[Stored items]
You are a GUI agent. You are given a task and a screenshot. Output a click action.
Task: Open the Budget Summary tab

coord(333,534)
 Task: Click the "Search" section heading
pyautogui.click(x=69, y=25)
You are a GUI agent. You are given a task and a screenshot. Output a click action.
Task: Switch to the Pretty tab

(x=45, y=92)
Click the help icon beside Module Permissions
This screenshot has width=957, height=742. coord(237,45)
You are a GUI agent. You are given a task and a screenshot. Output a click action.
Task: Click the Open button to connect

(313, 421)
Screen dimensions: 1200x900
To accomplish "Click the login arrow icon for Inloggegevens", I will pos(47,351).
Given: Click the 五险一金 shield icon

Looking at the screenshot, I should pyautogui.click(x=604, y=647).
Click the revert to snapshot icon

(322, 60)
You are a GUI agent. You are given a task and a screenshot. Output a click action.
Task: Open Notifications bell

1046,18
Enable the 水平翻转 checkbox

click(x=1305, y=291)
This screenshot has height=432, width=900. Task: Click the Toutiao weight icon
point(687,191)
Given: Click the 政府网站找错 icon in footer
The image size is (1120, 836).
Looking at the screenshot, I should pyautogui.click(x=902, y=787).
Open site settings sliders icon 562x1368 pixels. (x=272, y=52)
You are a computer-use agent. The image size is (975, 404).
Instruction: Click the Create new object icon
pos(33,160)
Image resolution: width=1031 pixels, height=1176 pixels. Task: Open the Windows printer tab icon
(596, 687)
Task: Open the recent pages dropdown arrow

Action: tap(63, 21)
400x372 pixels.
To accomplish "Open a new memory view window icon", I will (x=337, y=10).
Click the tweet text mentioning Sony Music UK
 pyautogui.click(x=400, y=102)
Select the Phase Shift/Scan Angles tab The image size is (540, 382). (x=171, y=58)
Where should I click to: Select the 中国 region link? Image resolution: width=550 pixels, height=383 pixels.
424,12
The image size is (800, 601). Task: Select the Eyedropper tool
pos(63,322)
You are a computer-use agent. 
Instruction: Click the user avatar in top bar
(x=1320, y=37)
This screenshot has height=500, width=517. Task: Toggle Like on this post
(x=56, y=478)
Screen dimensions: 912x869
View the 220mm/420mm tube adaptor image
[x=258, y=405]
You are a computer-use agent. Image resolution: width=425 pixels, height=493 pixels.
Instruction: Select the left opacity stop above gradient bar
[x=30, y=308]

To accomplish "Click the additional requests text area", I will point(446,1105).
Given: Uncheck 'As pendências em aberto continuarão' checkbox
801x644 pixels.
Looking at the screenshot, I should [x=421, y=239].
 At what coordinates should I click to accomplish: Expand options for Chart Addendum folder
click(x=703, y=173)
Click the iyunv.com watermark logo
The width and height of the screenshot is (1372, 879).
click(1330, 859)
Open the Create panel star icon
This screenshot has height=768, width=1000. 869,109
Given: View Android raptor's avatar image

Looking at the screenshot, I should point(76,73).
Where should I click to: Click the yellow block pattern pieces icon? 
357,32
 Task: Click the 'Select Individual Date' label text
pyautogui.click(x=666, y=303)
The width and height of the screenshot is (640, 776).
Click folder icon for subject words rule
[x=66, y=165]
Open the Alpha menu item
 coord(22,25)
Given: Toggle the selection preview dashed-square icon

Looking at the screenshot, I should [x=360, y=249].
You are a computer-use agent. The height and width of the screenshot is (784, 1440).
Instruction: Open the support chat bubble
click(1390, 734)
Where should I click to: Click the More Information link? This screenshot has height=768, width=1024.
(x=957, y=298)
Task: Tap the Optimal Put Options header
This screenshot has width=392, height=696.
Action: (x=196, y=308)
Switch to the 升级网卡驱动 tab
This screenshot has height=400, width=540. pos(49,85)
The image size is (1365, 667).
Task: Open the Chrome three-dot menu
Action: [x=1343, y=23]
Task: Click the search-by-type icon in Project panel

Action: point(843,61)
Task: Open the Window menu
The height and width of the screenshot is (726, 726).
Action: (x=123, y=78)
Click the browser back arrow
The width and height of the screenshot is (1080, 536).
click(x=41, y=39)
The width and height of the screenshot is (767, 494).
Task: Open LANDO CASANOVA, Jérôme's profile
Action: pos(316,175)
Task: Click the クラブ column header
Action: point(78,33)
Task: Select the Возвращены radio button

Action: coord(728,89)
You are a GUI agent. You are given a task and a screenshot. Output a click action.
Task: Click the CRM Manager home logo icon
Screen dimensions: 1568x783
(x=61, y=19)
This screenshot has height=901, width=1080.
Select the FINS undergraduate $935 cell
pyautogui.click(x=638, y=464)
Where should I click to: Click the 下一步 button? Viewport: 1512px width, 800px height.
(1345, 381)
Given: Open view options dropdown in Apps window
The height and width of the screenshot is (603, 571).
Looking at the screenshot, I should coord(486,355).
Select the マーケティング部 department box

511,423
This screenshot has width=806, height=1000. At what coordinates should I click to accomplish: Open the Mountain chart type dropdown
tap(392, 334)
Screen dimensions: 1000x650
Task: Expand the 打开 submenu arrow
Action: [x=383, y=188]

— What is required —
Write the data above out again in full, with every word as given.

— Reply to the exercise —
You are a GUI agent. You are given a task and a screenshot. Output a click action.
Task: Open the Budget Summary tab

coord(333,534)
 Task: Click the "Search" section heading
pyautogui.click(x=69, y=25)
You are a GUI agent. You are given a task and a screenshot. Output a click action.
Task: Switch to the Pretty tab

(x=45, y=92)
Click the help icon beside Module Permissions
This screenshot has width=957, height=742. coord(237,45)
You are a GUI agent. You are given a task and a screenshot. Output a click action.
Task: Click the Open button to connect

(313, 421)
Screen dimensions: 1200x900
To accomplish "Click the login arrow icon for Inloggegevens", I will pos(47,351).
Given: Click the 五险一金 shield icon

Looking at the screenshot, I should pyautogui.click(x=604, y=647).
Click the revert to snapshot icon

(322, 60)
You are a GUI agent. You are given a task and a screenshot. Output a click action.
Task: Open Notifications bell

1046,18
Enable the 水平翻转 checkbox

click(x=1305, y=291)
This screenshot has height=432, width=900. Task: Click the Toutiao weight icon
point(687,191)
Given: Click the 政府网站找错 icon in footer
The image size is (1120, 836).
Looking at the screenshot, I should pyautogui.click(x=902, y=787).
Open site settings sliders icon 562x1368 pixels. (x=272, y=52)
You are a computer-use agent. The image size is (975, 404).
Instruction: Click the Create new object icon
pos(33,160)
Image resolution: width=1031 pixels, height=1176 pixels. Task: Open the Windows printer tab icon
(596, 687)
Task: Open the recent pages dropdown arrow

Action: tap(63, 21)
400x372 pixels.
To accomplish "Open a new memory view window icon", I will (x=337, y=10).
Click the tweet text mentioning Sony Music UK
 pyautogui.click(x=400, y=102)
Select the Phase Shift/Scan Angles tab The image size is (540, 382). (x=171, y=58)
Where should I click to: Select the 中国 region link? Image resolution: width=550 pixels, height=383 pixels.
424,12
The image size is (800, 601). Task: Select the Eyedropper tool
pos(63,322)
You are a computer-use agent. 
Instruction: Click the user avatar in top bar
(x=1320, y=37)
This screenshot has height=500, width=517. Task: Toggle Like on this post
(x=56, y=478)
Screen dimensions: 912x869
View the 220mm/420mm tube adaptor image
[x=258, y=405]
You are a computer-use agent. Image resolution: width=425 pixels, height=493 pixels.
Instruction: Select the left opacity stop above gradient bar
[x=30, y=308]

To accomplish "Click the additional requests text area", I will point(446,1105).
Given: Uncheck 'As pendências em aberto continuarão' checkbox
801x644 pixels.
Looking at the screenshot, I should [x=421, y=239].
 At what coordinates should I click to accomplish: Expand options for Chart Addendum folder
click(x=703, y=173)
Click the iyunv.com watermark logo
The width and height of the screenshot is (1372, 879).
click(1330, 859)
Open the Create panel star icon
This screenshot has height=768, width=1000. 869,109
Given: View Android raptor's avatar image

Looking at the screenshot, I should point(76,73).
Where should I click to: Click the yellow block pattern pieces icon? 
357,32
 Task: Click the 'Select Individual Date' label text
pyautogui.click(x=666, y=303)
The width and height of the screenshot is (640, 776).
Click folder icon for subject words rule
[x=66, y=165]
Open the Alpha menu item
 coord(22,25)
Given: Toggle the selection preview dashed-square icon

Looking at the screenshot, I should [x=360, y=249].
You are a computer-use agent. The height and width of the screenshot is (784, 1440).
Instruction: Open the support chat bubble
click(1390, 734)
Where should I click to: Click the More Information link? This screenshot has height=768, width=1024.
(x=957, y=298)
Task: Tap the Optimal Put Options header
This screenshot has width=392, height=696.
Action: (x=196, y=308)
Switch to the 升级网卡驱动 tab
This screenshot has height=400, width=540. pos(49,85)
The image size is (1365, 667).
Task: Open the Chrome three-dot menu
Action: [x=1343, y=23]
Task: Click the search-by-type icon in Project panel

Action: point(843,61)
Task: Open the Window menu
The height and width of the screenshot is (726, 726).
Action: (x=123, y=78)
Click the browser back arrow
The width and height of the screenshot is (1080, 536).
click(x=41, y=39)
The width and height of the screenshot is (767, 494).
Task: Open LANDO CASANOVA, Jérôme's profile
Action: pos(316,175)
Task: Click the クラブ column header
Action: point(78,33)
Task: Select the Возвращены radio button

Action: coord(728,89)
You are a GUI agent. You are given a task and a screenshot. Output a click action.
Task: Click the CRM Manager home logo icon
Screen dimensions: 1568x783
(x=61, y=19)
This screenshot has height=901, width=1080.
Select the FINS undergraduate $935 cell
pyautogui.click(x=638, y=464)
Where should I click to: Click the 下一步 button? Viewport: 1512px width, 800px height.
(1345, 381)
Given: Open view options dropdown in Apps window
The height and width of the screenshot is (603, 571).
Looking at the screenshot, I should coord(486,355).
Select the マーケティング部 department box

511,423
This screenshot has width=806, height=1000. At what coordinates should I click to accomplish: Open the Mountain chart type dropdown
tap(392, 334)
Screen dimensions: 1000x650
Task: Expand the 打开 submenu arrow
Action: [x=383, y=188]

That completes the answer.